There was an immediate and whole-hearted welcome from business groups on Tuesday as news of the deal emerged and the resulting pledge to devolve corporation tax powers.

After weeks of waiting and warnings over the critical need for action to protect and encourage economic growth, CBI Northern Ireland chairman Colin Walsh said the entire business community had been encouraging political representatives to reach a deal.

“I hope this is a sign that all the parties will continue to work collaboratively going forward in the interests of everyone within the community.

“This is essential in building confidence in the economy and necessary to building bridges within our community, and helping create higher levels of trust, respect and improved relationships.

“The announcement that corporation tax will be devolved to the Assembly in early 2015 will help boost confidence within the business community.”

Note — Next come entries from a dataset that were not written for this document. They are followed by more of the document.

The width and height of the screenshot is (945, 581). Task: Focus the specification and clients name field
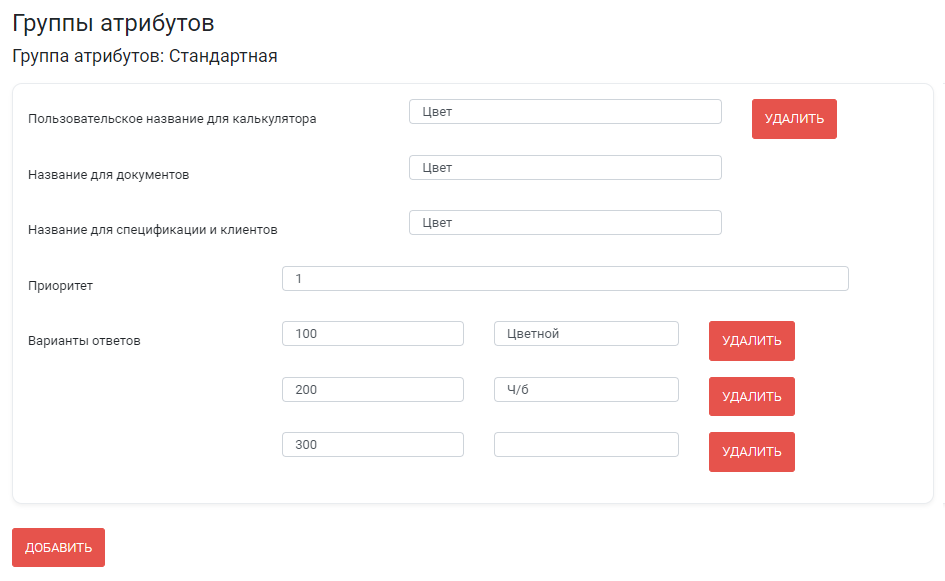[x=565, y=222]
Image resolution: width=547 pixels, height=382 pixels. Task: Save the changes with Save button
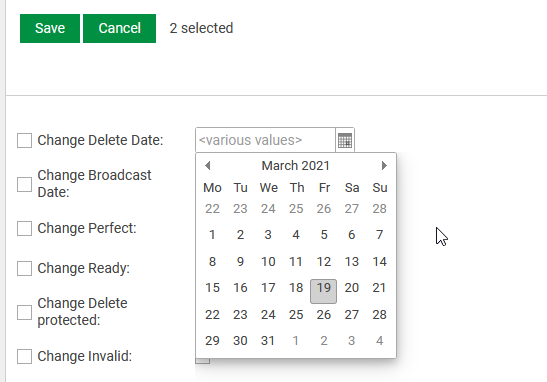tap(50, 28)
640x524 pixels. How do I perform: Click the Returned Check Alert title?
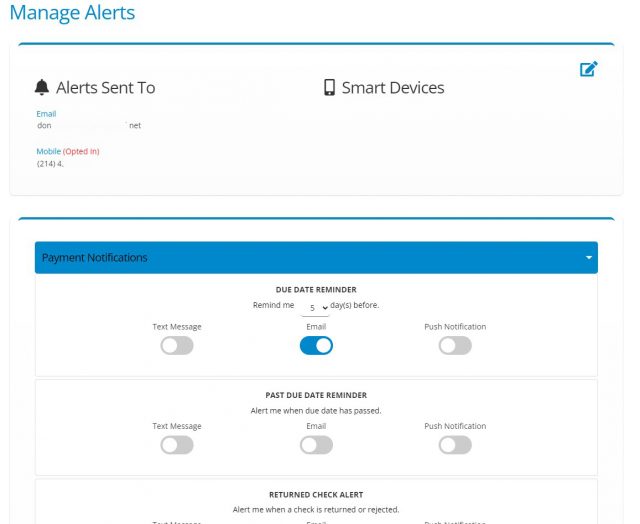(316, 494)
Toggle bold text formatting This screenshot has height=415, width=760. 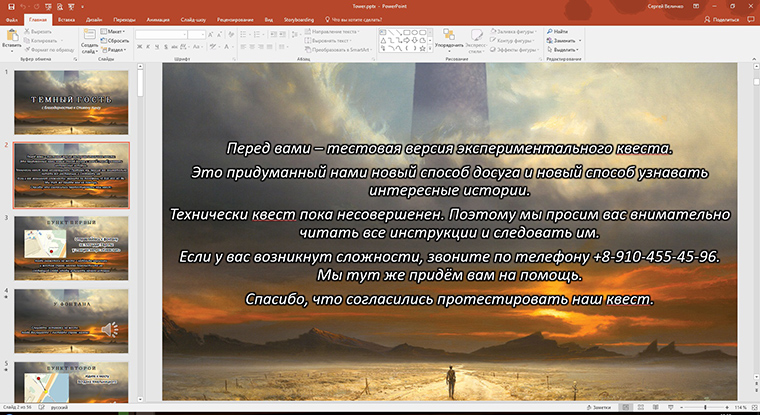click(140, 49)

Kevin Kingston, president of the Chamber of Commerce and Industry (NI Chamber), said: “NI Chamber welcomes the fact that an agreement has been reached and that legislation will be introduced as soon as Parliament returns to enable the devolution of corporation tax in April 2017.

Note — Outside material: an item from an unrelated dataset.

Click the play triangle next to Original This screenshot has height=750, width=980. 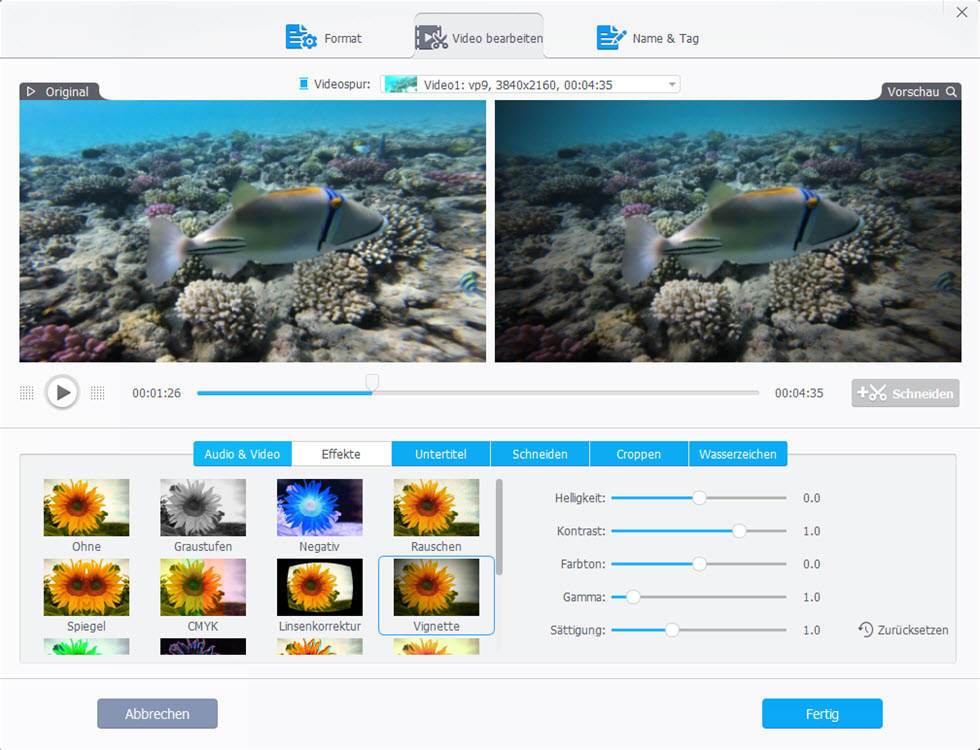[x=30, y=91]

“We encourage the NI Executive to work in parallel on the implementation of key measures to deliver sustainable finances.”

Glyn Roberts, chief executive of the Northern Ireland Independent Retail Trade Association (NIIRTA), said a great deal of progress had been made.

“Political stability is a crucial bottom line for building economic prosperity.

“It is a very positive development that agreement was reached on the budget, welfare reform and most important of all – the green light to devolve corporation tax.”

“We hope that further progress can be made in resolving parades in the New Year.

“NIIRTA has consistently outlined the need for a reduced number of NI Executive departments and reform to make the Assembly operate more effectively.”

Nicola McCrudden, NI director of the Chartered Institute of Housing. said: “We remain hopeful that local politicians will take sensible steps to avoid the impact of the bedroom tax here.

“It has been clear for some time that this policy is causing hardship and suffering for thousands of people across Britain.”